Dalam gerak perubahan itu, organisasi non pemerintah melihat bahwa aksi pemantauan pelaksanaan KHA menjadi kegiatan strategis. Ada 3 hal yang dipantau yaitu kewajiban untuk menghormati, kewajiban untuk melindungi dan kewajiban untuk memenuhi. Apakah negara memberikan perlindungan agar anak tidak dilanggar haknya oleh orang atau individu lain (termasuk orangtua sendiri) dan memberikan sanksi bagi setiap pelanggaran? Apakah negara sudah memberikan apa-apa yang diakui sebagai hak dalam ketentuan konvensi yang ada? Untuk itu kemudian dibangun instrumen-instrumen untuk memantau pelaksanaan pemenuhan hak anak dengan mengacu pada Konvensi Hak Anak. Melalui pemantauan ini bisa dikenali secara lebih terukur sejauh mana negara, perangkat dan aparatusnya sudah memenuhi hak anak di Indonesia. Meski demikian harus diakui bahwa praktik semacam ini masih sangat baru dilakukan di Indonesia. Pertanyaannya: apakah kegiatan pemantauan ini bisa menjadi motor gerakan nasional untuk pemenuhan hak anak?

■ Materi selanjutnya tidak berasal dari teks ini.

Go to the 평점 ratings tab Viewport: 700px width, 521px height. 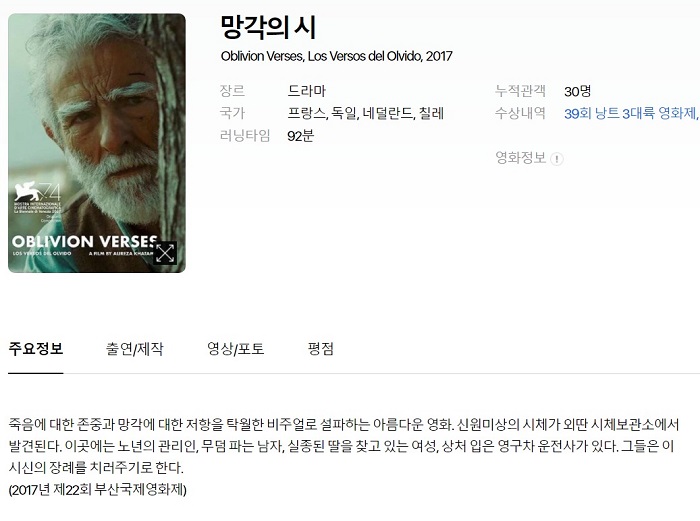(x=321, y=349)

Aku malas, tidak tertarik dan tak mau habiskan energi mempelajari KHA. Terlalu detail taat azas mengupasnya dengan tekun sangatlah melelahkan jiwa. Aku menilai bahwa Gerakan Anak tahun 80-an akan menciptakan anak menjadi subjek di dunianya. Berani dan mampu secara kritis menerima/menolak nilai nilai konvensionil yang dititipkan oleh generasi sebelumnya. Mental seperti itu yang perlu disiapkan agar anak berhasil meraih masa depan. Dan, aku pikir Pendekatan Anak Berbasis Hak sesuai dengan Konvensi Hak Anak akan menghasilkan anak anak yang pasif.
Tapi, ketika hal ini kuutarakan ke kawan muda aktifis anak di Jogyakarta, dikritiknya aku. Dengan medok jawa menyolok dan lemah lembut dia berkata: “Om Martin…Itu visi missi yang konvensional”. Sudah tidak sesuai lagi pada saat sekarang ini. Dan, tak ada lembaga dana yang mau mendukung misi visi seperti itu. Om Martin penganut pemikiran konvensional ya…Dia tersenyum mengelus pundakku seperti memberi kasih sayang kepada orang tuanya. Dia ngak tahu pada sisi lain aku gencar menghasut orang agar menganut sikap unkonvesionil (lawan dari konvensionil). Sekaligus mengkampanyekan cara nulis yang unkonvensionil.
Baca : kompasiana.com “Sekelumit tentang Unkonvensionil”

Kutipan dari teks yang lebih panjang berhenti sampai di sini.